### Prompt
When "each" occurs in a line of the material, copy that line.

### Material for this exercise
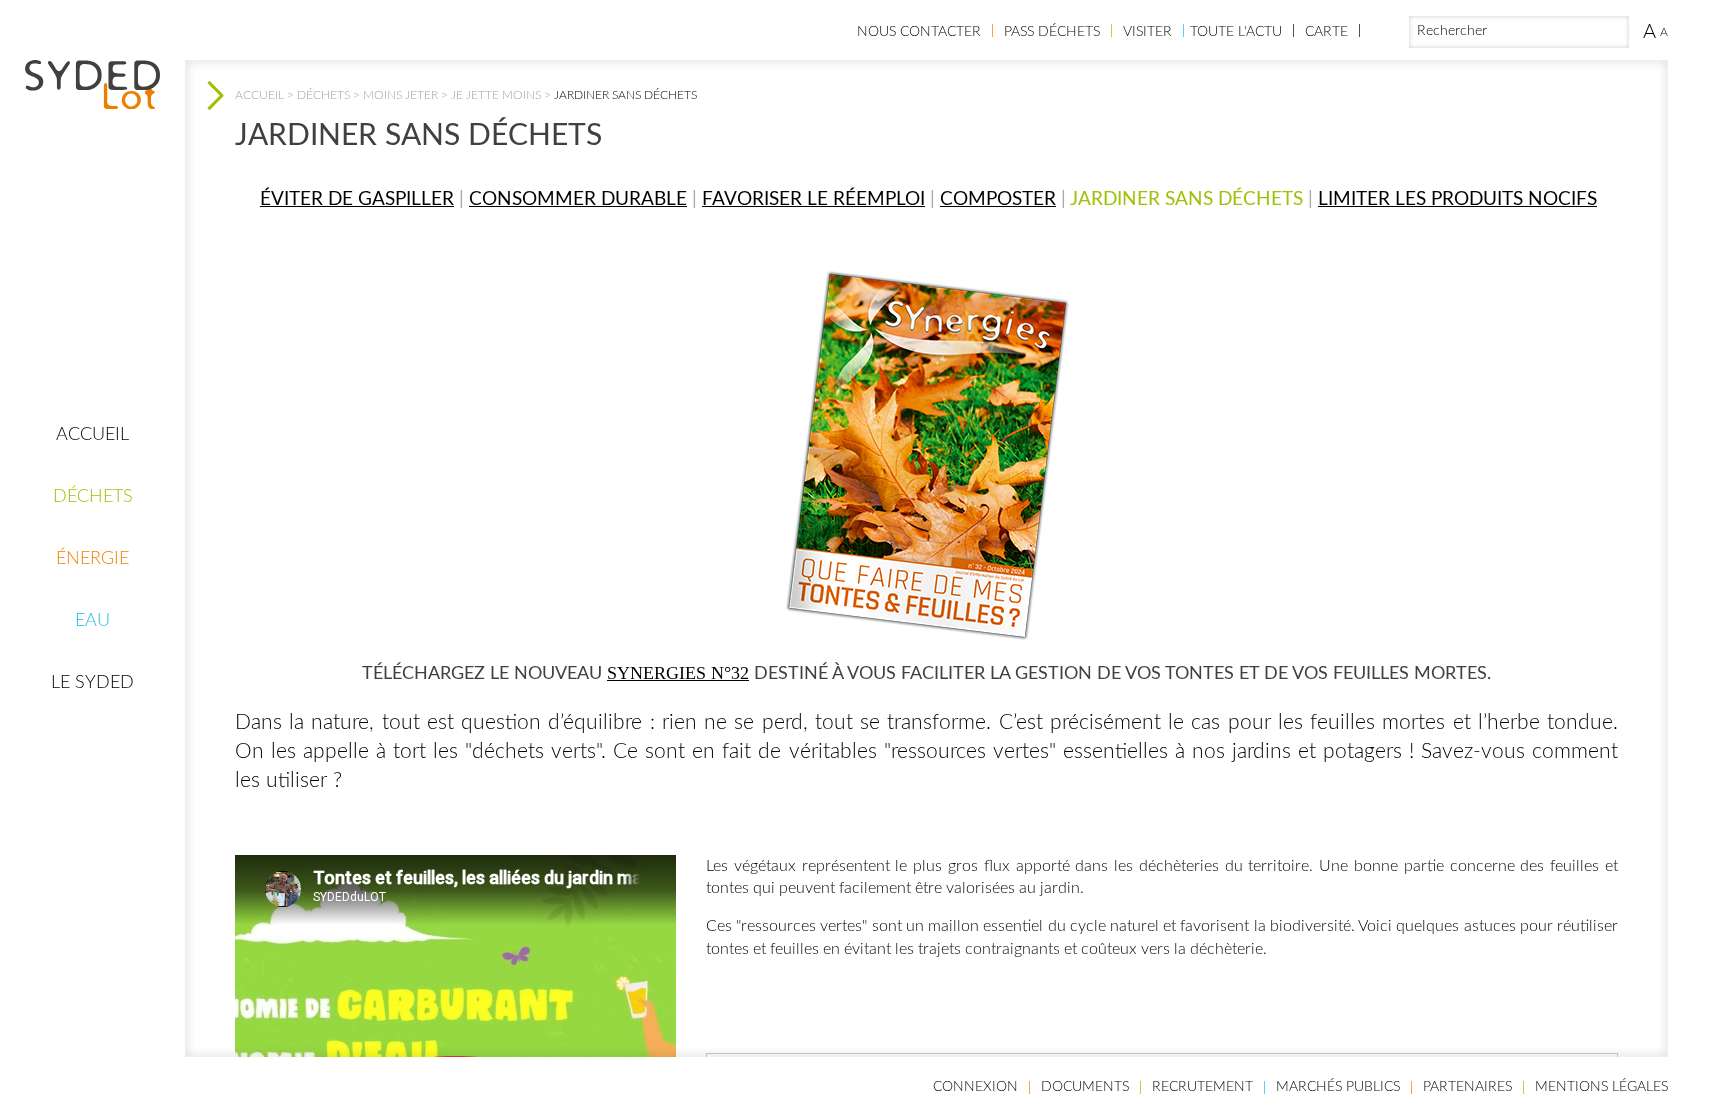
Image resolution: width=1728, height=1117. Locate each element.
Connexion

==

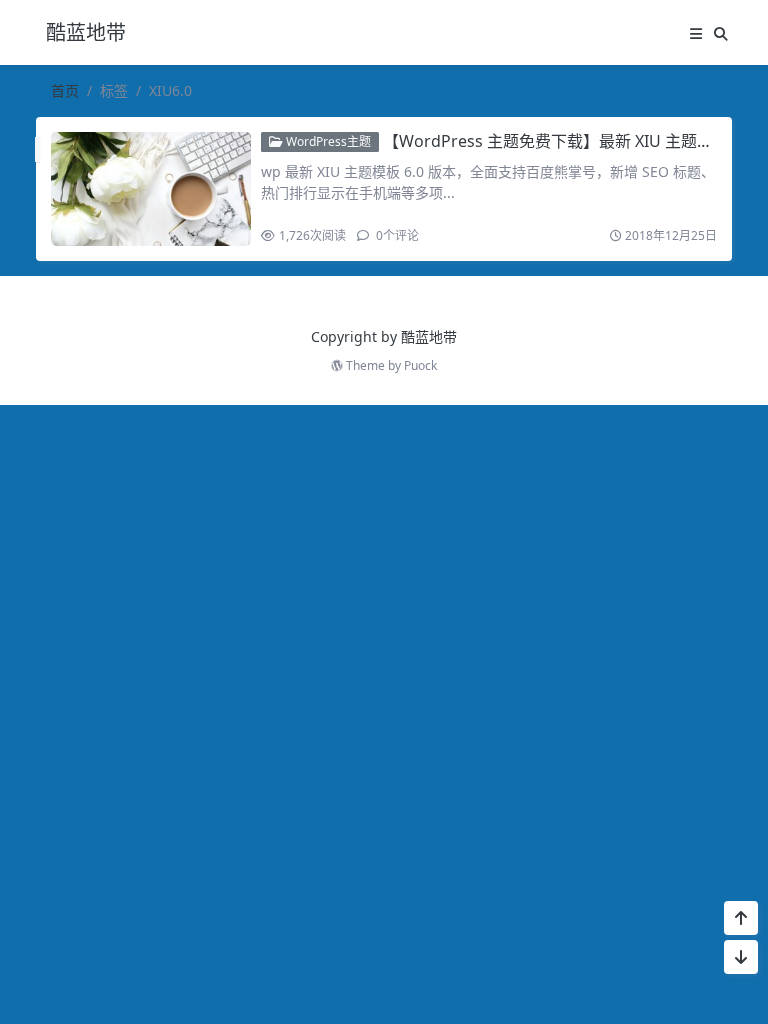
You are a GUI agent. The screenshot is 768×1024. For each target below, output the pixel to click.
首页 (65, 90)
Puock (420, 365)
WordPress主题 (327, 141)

### Written answer
Image resolution: width=1728, height=1117. Locate each element.
You are a GUI agent. The screenshot is 768×1024. For each target below, output the pixel to click.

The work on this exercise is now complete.